問題: 本文抜粋の「あまり読み進められないので他」から「それなりに面白く読めている。」までの部分を、「本棚」を「書棚」に差し替えて書き出してください。

-------- 本文抜粋 --------

あまり読み進められないので他に何か読むものはないかと本棚を探ったら大塚ひかり『美男の立身、ブ男の逆襲』(文春新書,2005)が出て来た。古典文学に表れる美醜をネタに各時代において「美―醜」がどのように見られていたか、というのを見ようという試みだが、どうもなんだか俗情に結託しすぎていて品がなく、以前読んだときは途中で投げ出してしまった。しかし今回『文豪の古典力』を読んだ後で読んでみると作者のこだわりのようなものも客観的に見られるようになっていて、つまらないところは投げ捨てて興味深いところをピックアップして心に取り入れることが出来るようになっていてそれなりに面白く読めている。

特に面白いと思ったのは「学者」というものを批判しているくだりで、こういうネタはなかなか学者には書けない。著者の学者観と言うのは「自分以外はみんな馬鹿だとみなしているような、傲慢で排他的で、攻撃的な人」であり、「子どもっぽくて自己中心的で、ほとんど怨念で生きているような人たち」であり、「ほとほと特権意識のかたまりのような人たち」というものである。しかし一方で、「彼らのぐつぐつと煮えくりかえるマグマのような、莫大な精神的エネルギーに対して、正直言って畏敬の念と共感のようなものを感じ」、「学者の多くが人を小ばかにするのが得意な、ゆがんだ精神の持ち主」だと思う一方、「いったんタガが外れると、そのはじけ具合は尋常ならざるものがあって、つきあいようによっては、純粋で正直で刺激的な人たちで」あり、「学者のアクや毒々しさにもまた、捨てがたい『負の魅力』というべきものを感じ」る、というわけである。まあこれだけ読んでいただければ十分感じられると思うが、表現に品はないが知的ではあり、正直な筆致ではあるが読んでいるとだんだん嫌悪感を感じる文章ではある。

-------- データ行 --------

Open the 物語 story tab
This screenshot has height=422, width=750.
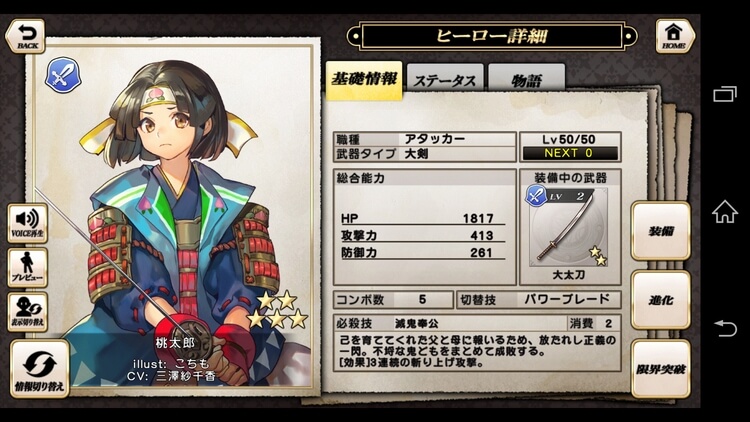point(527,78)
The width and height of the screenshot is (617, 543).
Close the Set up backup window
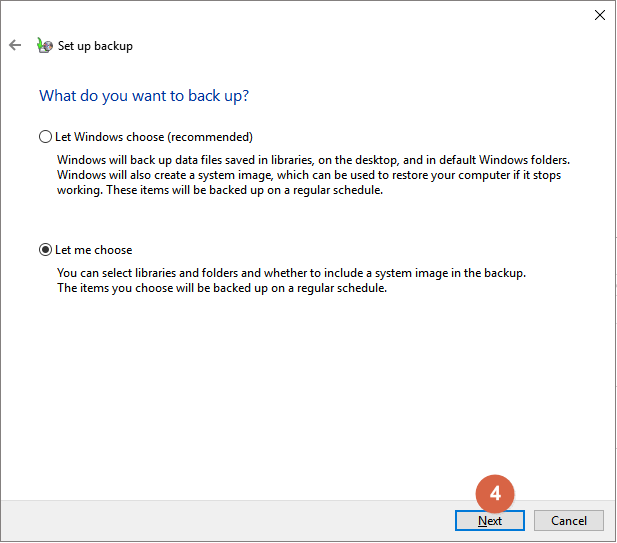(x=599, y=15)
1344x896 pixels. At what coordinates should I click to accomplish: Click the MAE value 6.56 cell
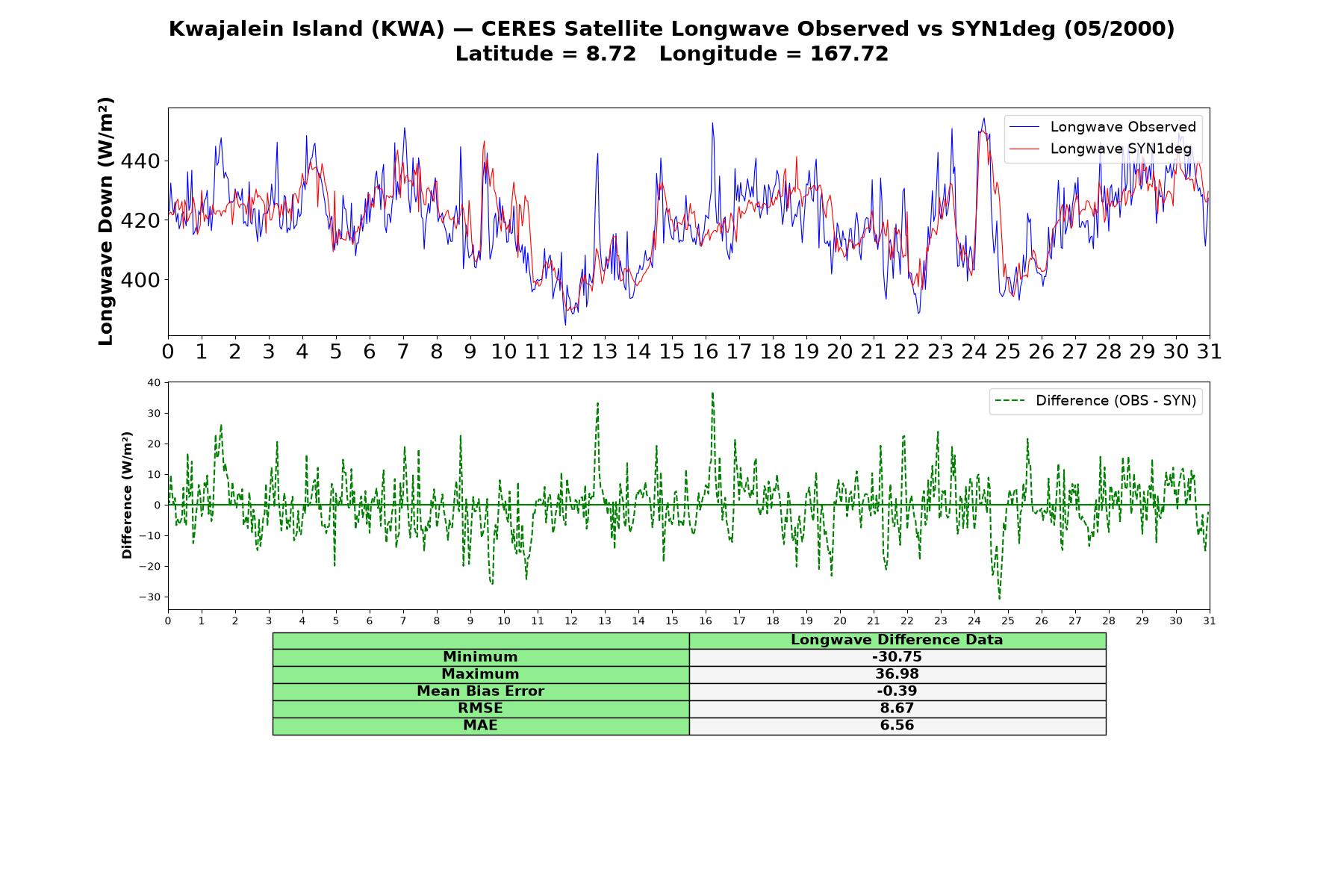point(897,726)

--------

正解:
あまり読み進められないので他に何か読むものはないかと書棚を探ったら大塚ひかり『美男の立身、ブ男の逆襲』(文春新書,2005)が出て来た。古典文学に表れる美醜をネタに各時代において「美―醜」がどのように見られていたか、というのを見ようという試みだが、どうもなんだか俗情に結託しすぎていて品がなく、以前読んだときは途中で投げ出してしまった。しかし今回『文豪の古典力』を読んだ後で読んでみると作者のこだわりのようなものも客観的に見られるようになっていて、つまらないところは投げ捨てて興味深いところをピックアップして心に取り入れることが出来るようになっていてそれなりに面白く読めている。